If weight loss was simple, everyone would do it. It is a very complex balance of many different things. Doctors can't agree on how to do it, and most people (MOST! like almost everyone!) can lose no more than 10% of their body mass, whatever that mass is, no matter how overweight they are. I didn't know that til Sandy's fertility doctor casually mentioned that he'd never expected her to lose as much as she has, because almost no one can manage it.
As for BMI, though, I gotta disagree with you a little. Sure, BMI is not a perfect system and can be particularly skewed by those with a great deal of muscle mass. But, for example, Sandy is 320 lbs. She was once 450 lbs. By any measure, this is overweight. So while we can all disagree about the use of BMI in certain people, such as athletes like yourself who work out for hours, there is a line over which people are obese, and no longer active at all, and for these people, BMI is one of many reasonable measures to consider when tracking improvements (or the lack thereof).
I guess one possible view might be that, yes, BMI is a possible method for gauging personal progress, but as an absolute measure it's one of the less reasonable ones, especially in the 25-30 "overweight" range that many active people fall into? (Actually, even for progress, it's not ideal... one of the reasons I hate tracking my weight is that I know I can increase in size without changing my weight at all. And BMI is weight with labels, basically.)
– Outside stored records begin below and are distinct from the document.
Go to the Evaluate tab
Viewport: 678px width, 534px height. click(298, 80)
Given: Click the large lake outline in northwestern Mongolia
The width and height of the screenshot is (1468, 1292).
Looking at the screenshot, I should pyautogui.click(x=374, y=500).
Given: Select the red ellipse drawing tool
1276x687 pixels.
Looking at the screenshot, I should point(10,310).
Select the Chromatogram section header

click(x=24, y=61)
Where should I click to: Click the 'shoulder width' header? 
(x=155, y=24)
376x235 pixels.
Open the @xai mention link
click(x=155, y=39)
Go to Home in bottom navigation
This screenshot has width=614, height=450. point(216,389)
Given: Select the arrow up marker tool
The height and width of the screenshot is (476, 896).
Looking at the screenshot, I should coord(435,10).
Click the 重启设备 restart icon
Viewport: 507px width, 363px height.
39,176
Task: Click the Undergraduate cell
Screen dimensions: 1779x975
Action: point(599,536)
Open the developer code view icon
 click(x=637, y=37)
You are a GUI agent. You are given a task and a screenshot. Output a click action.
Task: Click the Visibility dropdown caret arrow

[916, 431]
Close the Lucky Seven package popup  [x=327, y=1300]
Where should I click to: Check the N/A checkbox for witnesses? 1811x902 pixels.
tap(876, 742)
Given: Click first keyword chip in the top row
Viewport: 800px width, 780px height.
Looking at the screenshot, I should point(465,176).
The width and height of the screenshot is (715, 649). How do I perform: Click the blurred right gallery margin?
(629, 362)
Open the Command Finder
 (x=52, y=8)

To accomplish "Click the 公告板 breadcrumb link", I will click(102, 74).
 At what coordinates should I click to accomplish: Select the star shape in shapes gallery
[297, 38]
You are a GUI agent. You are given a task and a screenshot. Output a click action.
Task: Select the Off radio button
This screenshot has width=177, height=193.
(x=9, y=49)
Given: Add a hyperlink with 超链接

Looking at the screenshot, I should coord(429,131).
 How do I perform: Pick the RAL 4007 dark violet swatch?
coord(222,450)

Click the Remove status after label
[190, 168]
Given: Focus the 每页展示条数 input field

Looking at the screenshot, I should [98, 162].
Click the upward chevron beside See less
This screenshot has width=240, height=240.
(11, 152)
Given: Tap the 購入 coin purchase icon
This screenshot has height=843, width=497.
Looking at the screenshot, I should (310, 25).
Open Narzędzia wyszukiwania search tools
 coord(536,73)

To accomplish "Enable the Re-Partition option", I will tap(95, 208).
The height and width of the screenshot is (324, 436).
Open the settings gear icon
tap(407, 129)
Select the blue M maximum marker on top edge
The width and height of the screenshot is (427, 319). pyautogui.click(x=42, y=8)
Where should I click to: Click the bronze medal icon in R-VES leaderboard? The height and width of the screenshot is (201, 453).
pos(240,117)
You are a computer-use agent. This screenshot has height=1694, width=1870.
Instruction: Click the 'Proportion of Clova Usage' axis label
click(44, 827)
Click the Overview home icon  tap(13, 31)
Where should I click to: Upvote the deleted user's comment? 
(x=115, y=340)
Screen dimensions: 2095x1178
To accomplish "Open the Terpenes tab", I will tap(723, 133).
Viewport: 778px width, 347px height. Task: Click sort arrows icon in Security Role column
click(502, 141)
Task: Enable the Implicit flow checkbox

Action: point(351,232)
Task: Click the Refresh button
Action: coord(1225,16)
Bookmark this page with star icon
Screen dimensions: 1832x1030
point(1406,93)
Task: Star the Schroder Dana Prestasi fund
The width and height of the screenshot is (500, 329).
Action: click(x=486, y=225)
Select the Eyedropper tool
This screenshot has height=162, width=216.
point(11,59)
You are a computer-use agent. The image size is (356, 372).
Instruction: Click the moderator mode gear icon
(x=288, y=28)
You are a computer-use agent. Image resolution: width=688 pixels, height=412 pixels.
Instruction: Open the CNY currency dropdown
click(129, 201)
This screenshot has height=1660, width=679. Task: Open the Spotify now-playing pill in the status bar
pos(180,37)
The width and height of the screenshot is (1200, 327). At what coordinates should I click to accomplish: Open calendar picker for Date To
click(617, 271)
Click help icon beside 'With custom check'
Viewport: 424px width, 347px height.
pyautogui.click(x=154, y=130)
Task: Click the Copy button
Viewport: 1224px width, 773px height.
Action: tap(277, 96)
I guess body fat percentage might be better? Although I think fitness goals always work best for me, especially in terms of motivation. I mean, "I want to have a BMI of 20 so people will find me prettier" is just innately depressing, but "I want to be able to do 50 pushups so I can be all hardcore" is kickass.
Thing is? According to BMI there's no difference between 450 and 320 lbs. They're both "morbidly obese" and there's absolutely no difference between them
So, it's kind of pointless. Neither of them is "overweight". That's a whole different category.
In order for me not to be "overweight" I would have to cut off both of my breasts.
People have set points, and they vary tremendously according to their body type. BMI is simply a table made of the averages of a small sample of young white men tabulated in the 1920s. There is no actual health meaning to it, never was; it was just a measurement of averages taken for an insurance company.
But anyway, that wasn't what I was writing about, I was more upset by the thing that was the point of the entry, but whatever.